IoT / microcontroller based power switching

[Jeremy Harris]

8 hours ago, TerryE said:

@joth,

 

 

This struck a cord for me and something that I leant through my slab modelling.  I described in this in my blog post Plumbing Design – Part II, and which incidentally has been supported by 2 years of actual data on slab performance.  If we want to limit the output temperature of the inline heating element to say 75°C, then from "cold" the PCM cells will be in solid phase and may 30+°C colder than the circulation input.  The phase transition alone from melting the salt will absorb the full 2.8kW output of the element.  The cells will reach thermal equilibrium at the melt point of around 58°C (is that correct @Nickfromwales)  with the absorbed heat melting the salt and changing the % liquid.  At some point the % of solid salt and the melt rate will be such that for the flow rate of the pump, the cells will be incapable of 2.8 kW without the return water temperature rising to the point for the flow rate where the output from the element will rise above the 75°C maximum target temperature for circulation.

 

At this point we have a number of heating strategies:

1. Stop heating and accept that the cells are only charged to say 80-90% of thermal capacity.
2. Modulate the heat output of the element down and in practice this means some form of PWM modulation.  OK, the modulation epochs used to control something like a stepper motor aren't needed, but we do need to keep the temperature ripple on the circulating water within some form of tramline, say <5°C.  I need to do the sums but the on-off cycle is probably in the 10s of seconds rather than sub-second or super-minute.

* _Saved data entries_
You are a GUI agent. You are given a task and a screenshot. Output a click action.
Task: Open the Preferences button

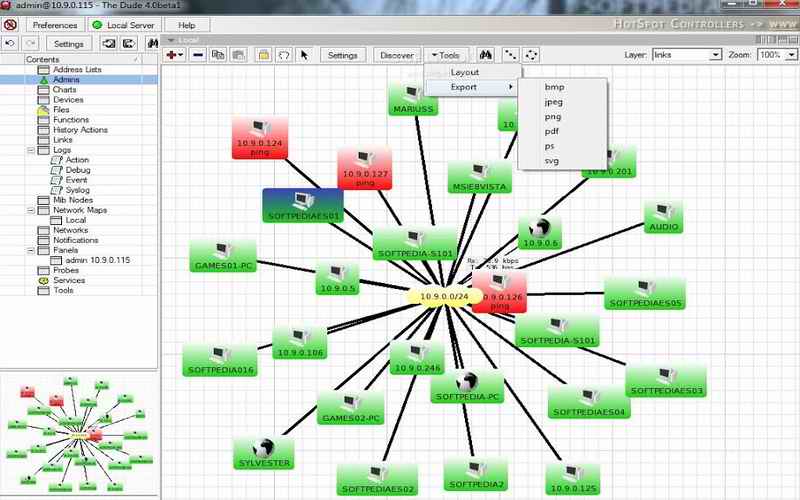pos(54,23)
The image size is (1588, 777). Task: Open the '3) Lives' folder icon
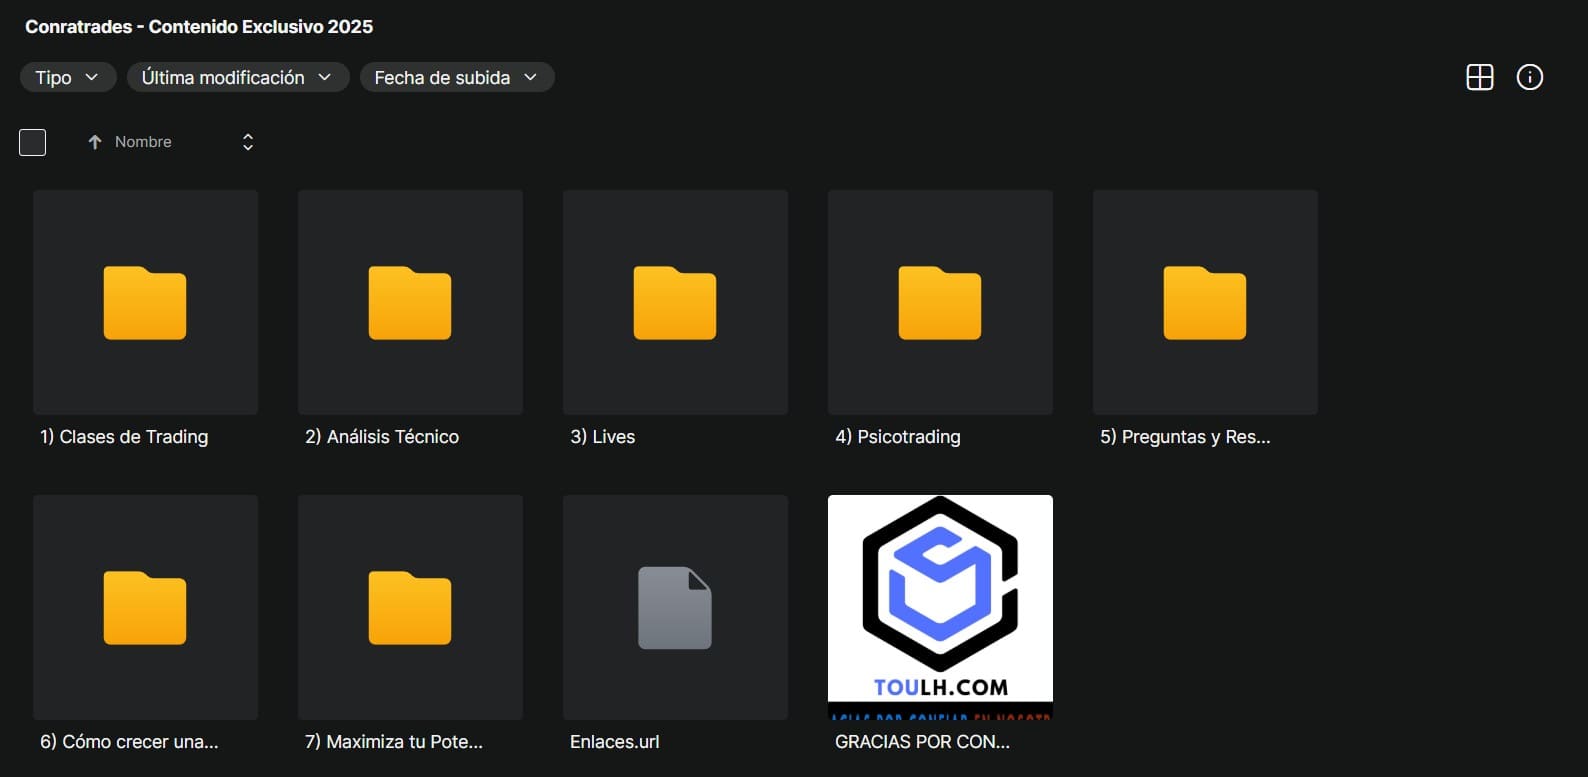[x=675, y=303]
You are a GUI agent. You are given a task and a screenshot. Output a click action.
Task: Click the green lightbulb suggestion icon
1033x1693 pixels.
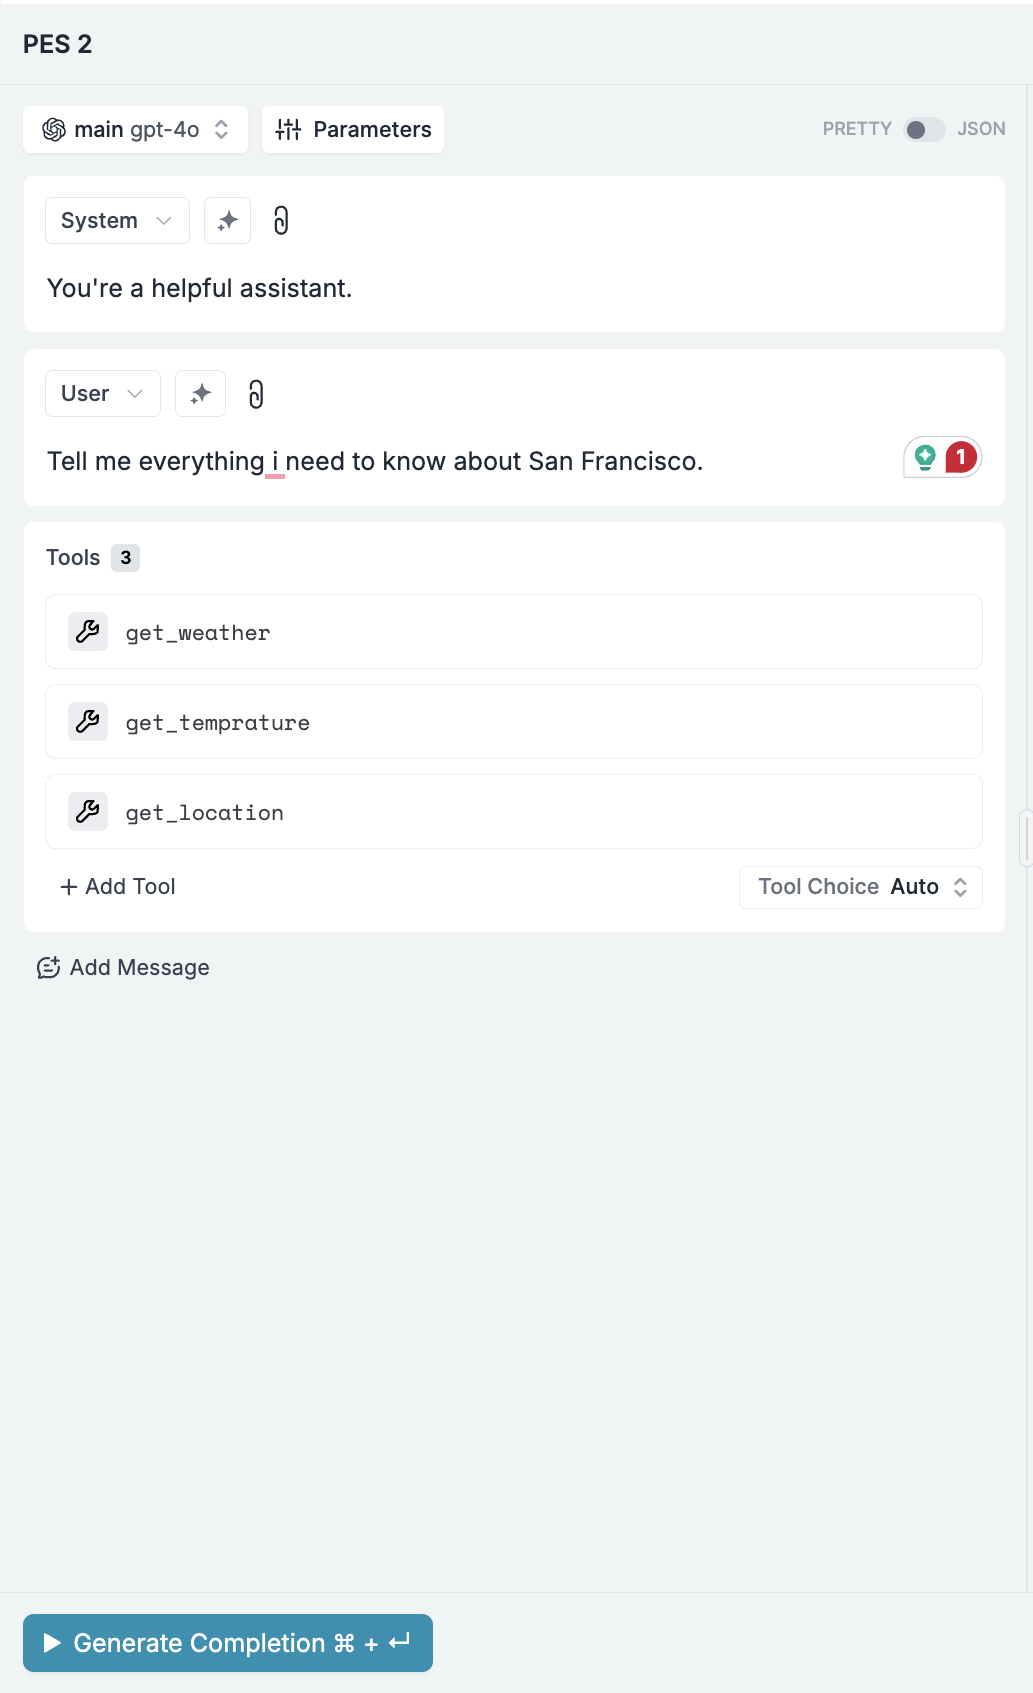click(x=925, y=458)
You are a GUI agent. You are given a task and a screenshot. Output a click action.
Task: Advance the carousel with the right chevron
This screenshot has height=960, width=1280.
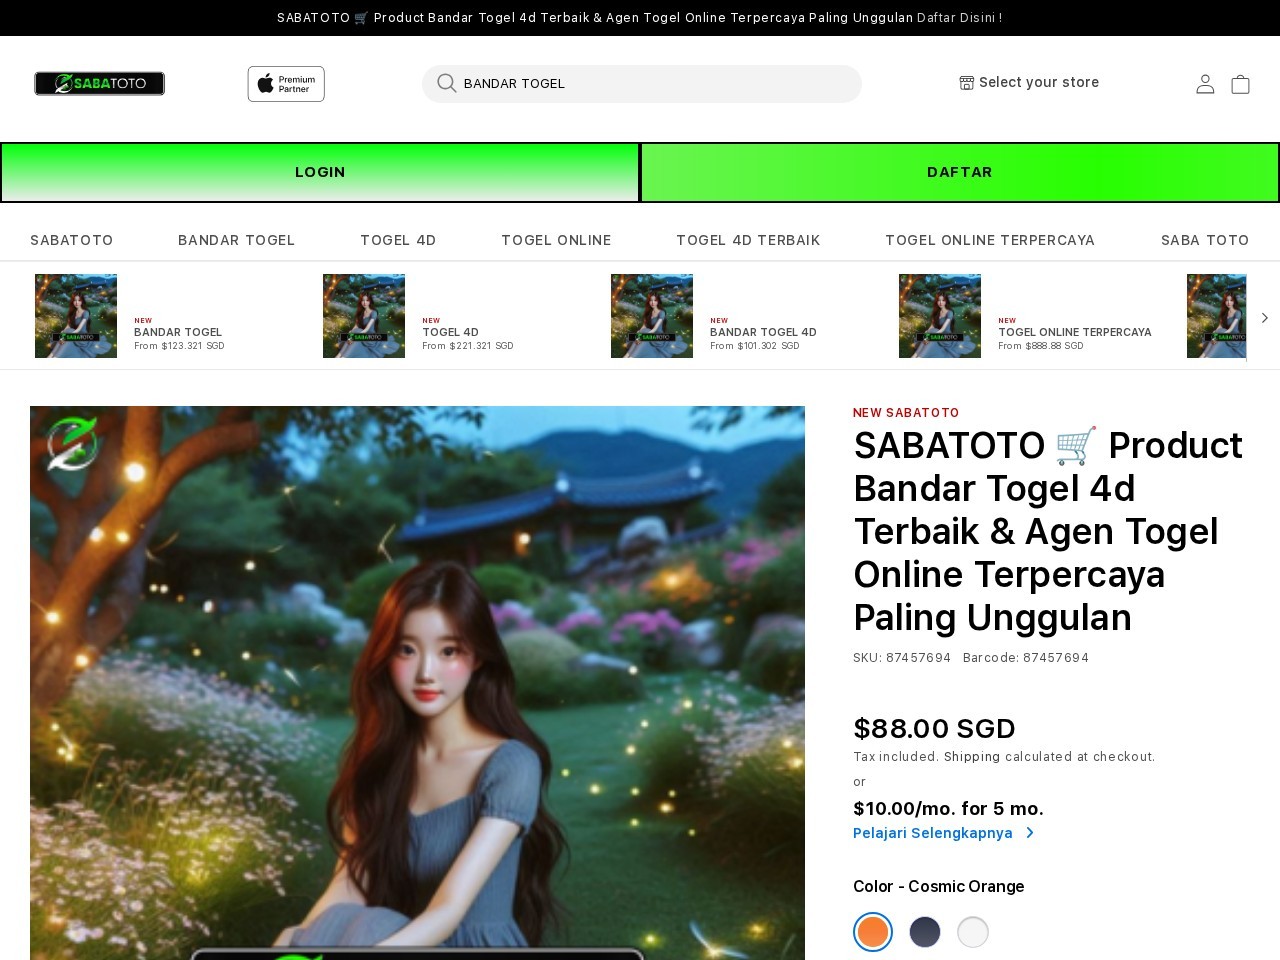click(x=1264, y=317)
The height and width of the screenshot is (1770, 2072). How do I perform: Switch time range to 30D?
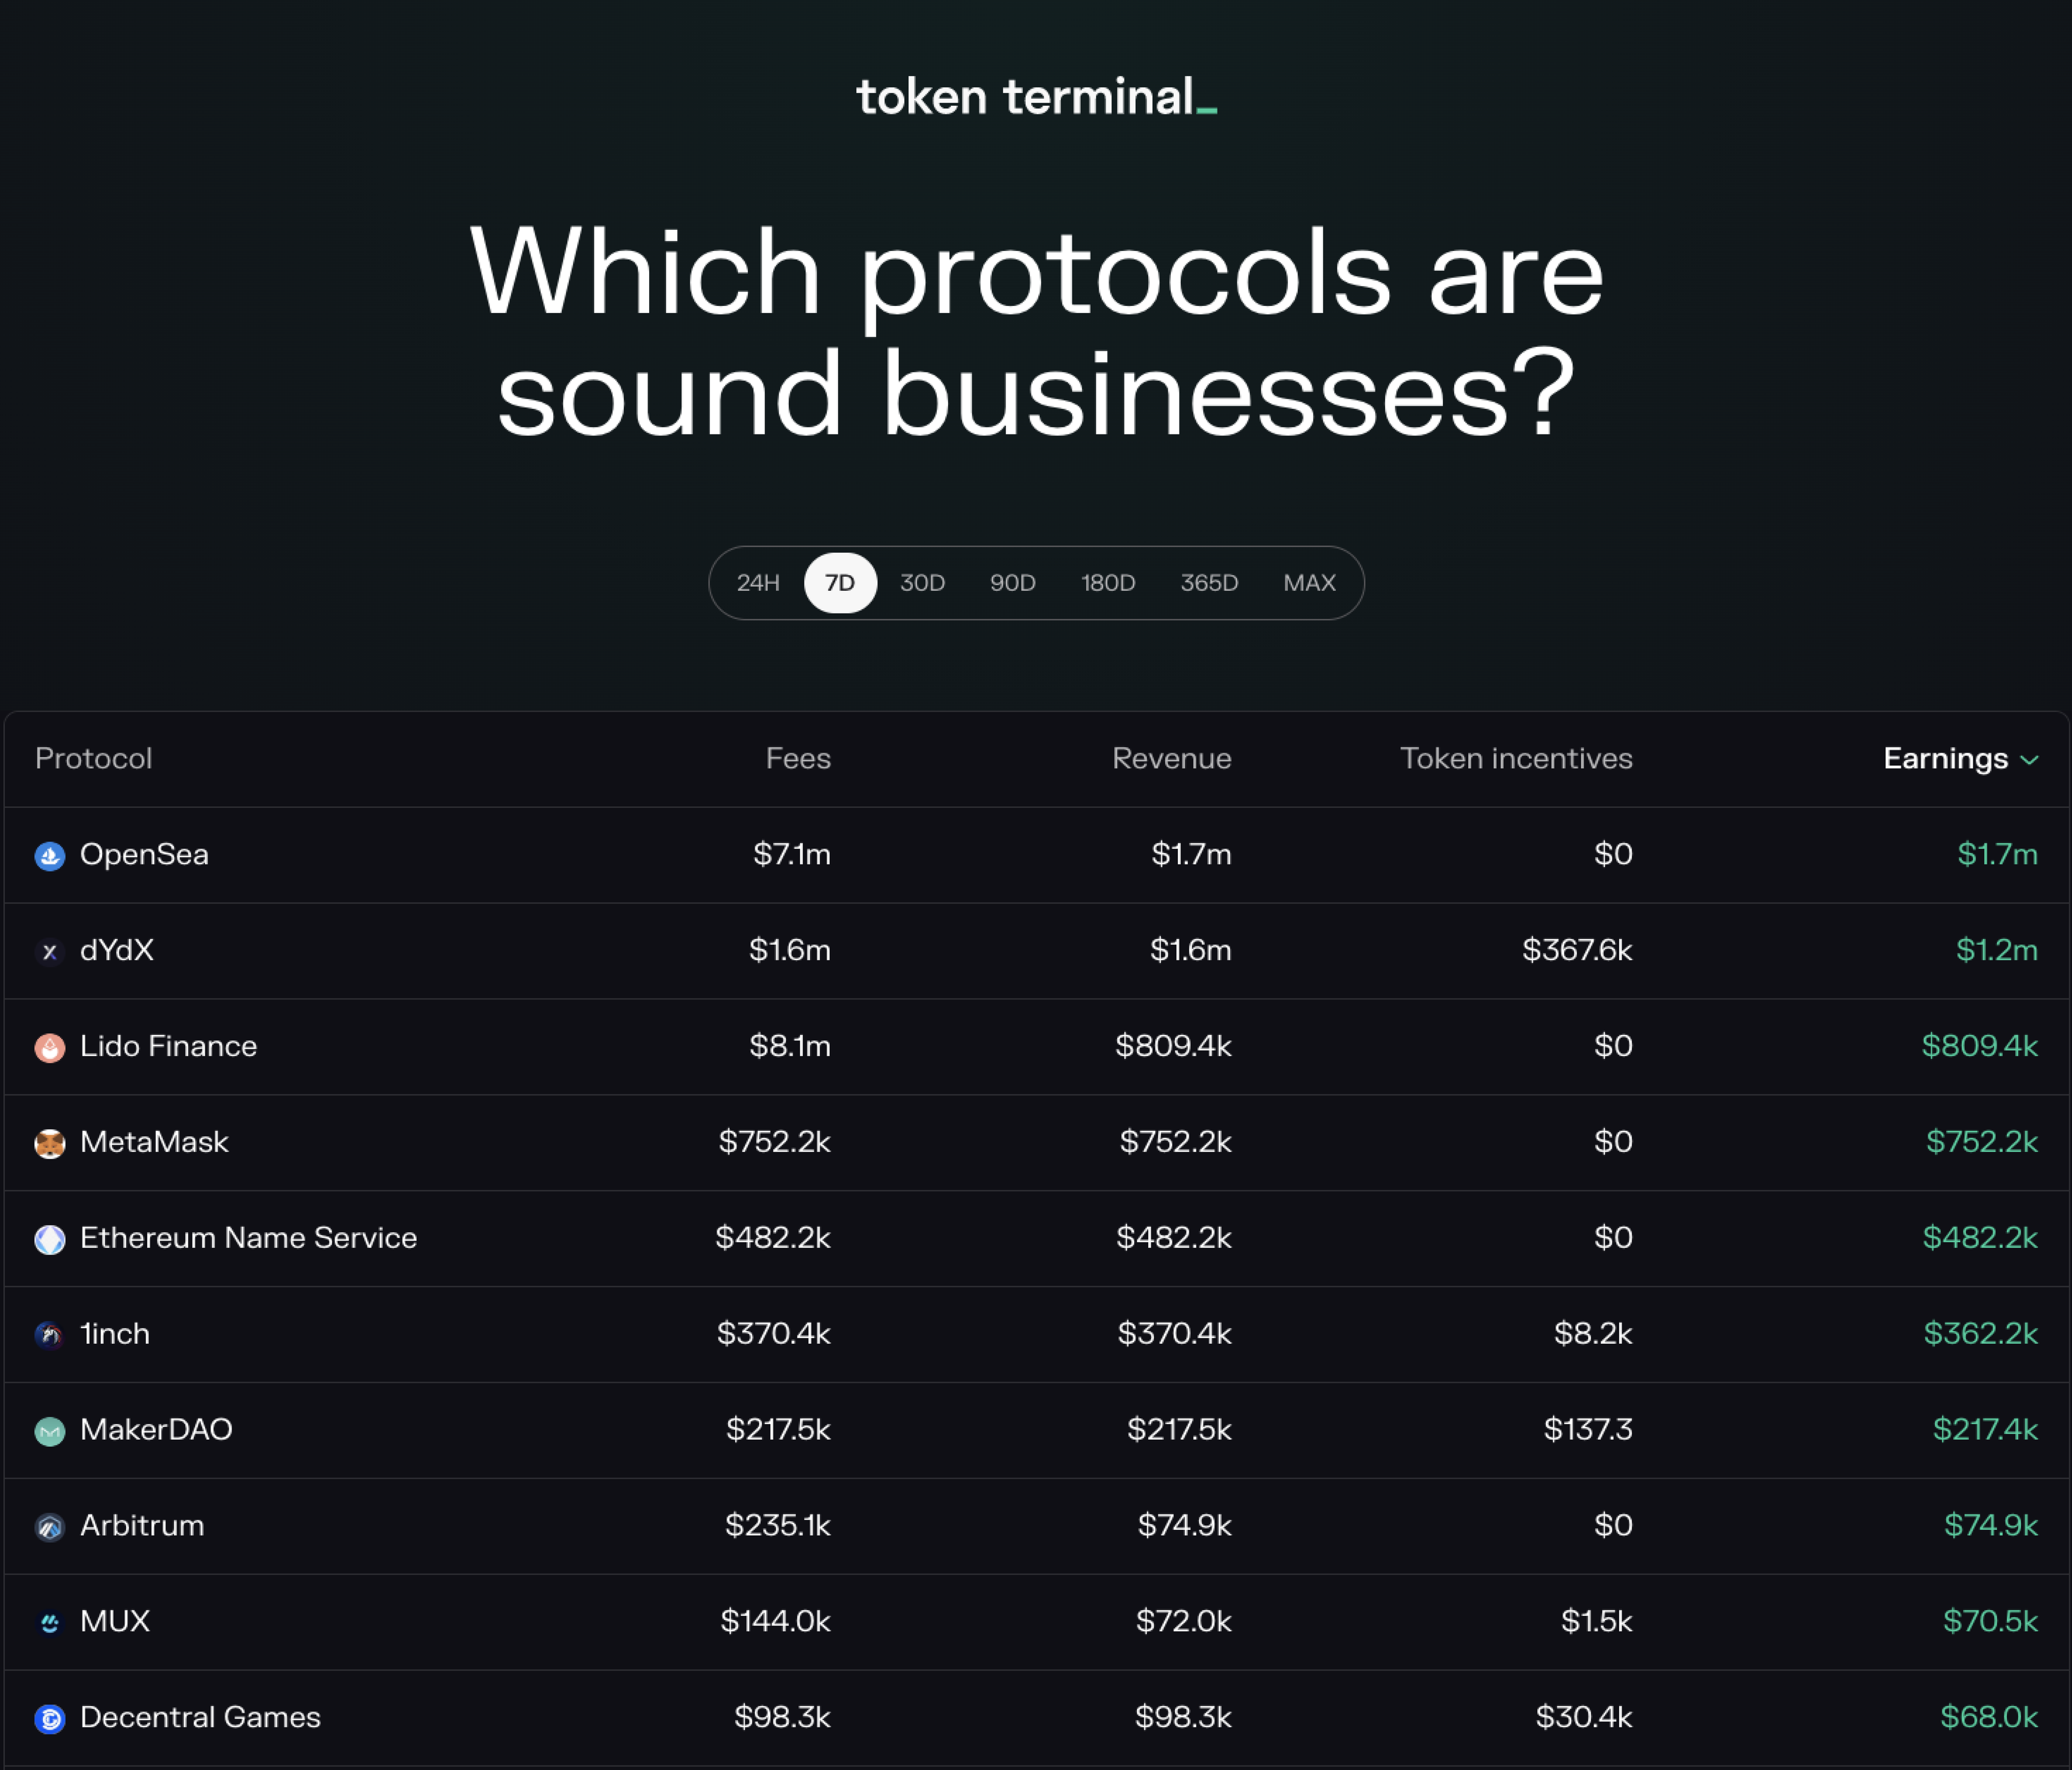coord(922,583)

* _LIST OF TASKS_
[1] Render this sentence from the power-switching thread into French: "The phase transition alone from melting the salt will absorb the full 2.8kW output of the element."
[2] Carry the power-switching thread forward from the point where it stops.

* _RESPONSES TO THE EXERCISE_
[1] La transition de phase due à la seule fusion du sel absorbera la totalité des 2,8 kW fournis par l'élément.

[2]
Case 2 makes using a relay a no-no, IMO, and pretty much mandates the use of a zero-crossing SSD.  The pump relay is only switching a few times a  day and is carrying maybe 2-300 mA so a relay would work OK here.

 

@JSHarris would you agree with this?

 

 

 

Yes, that's what the Sunamp controllers seem to do.  The UniQ is a bit "all or nothing", in that it just turns the heater off when the temperature of the PCM, as measured at three (possibly four on the newer models) points reaches the target temperature(s).  The Sunamp PV modulates the heat flow into the PCM using the variable speed pump in the charge loop, together with the heating element relay, so if the PV diversion unit is only sending a small amount of power to the heating element the pump slows down to increase the temperature of the water leaving the heating chamber.

[TerryE]

5 hours ago, JSHarris said:

The Sunamp PV modulates the heat flow into the PCM using the variable speed pump in the charge loop

 

My PV manual shows the pump being driven by 240V through a relay which would tend to indicate that it is on / off rather than PWM.  I am going to have to trace the circuitry and get my mobile camera in at the right angles to get the part numbers of the components.  Maybe it's time to take the control board out of the unit.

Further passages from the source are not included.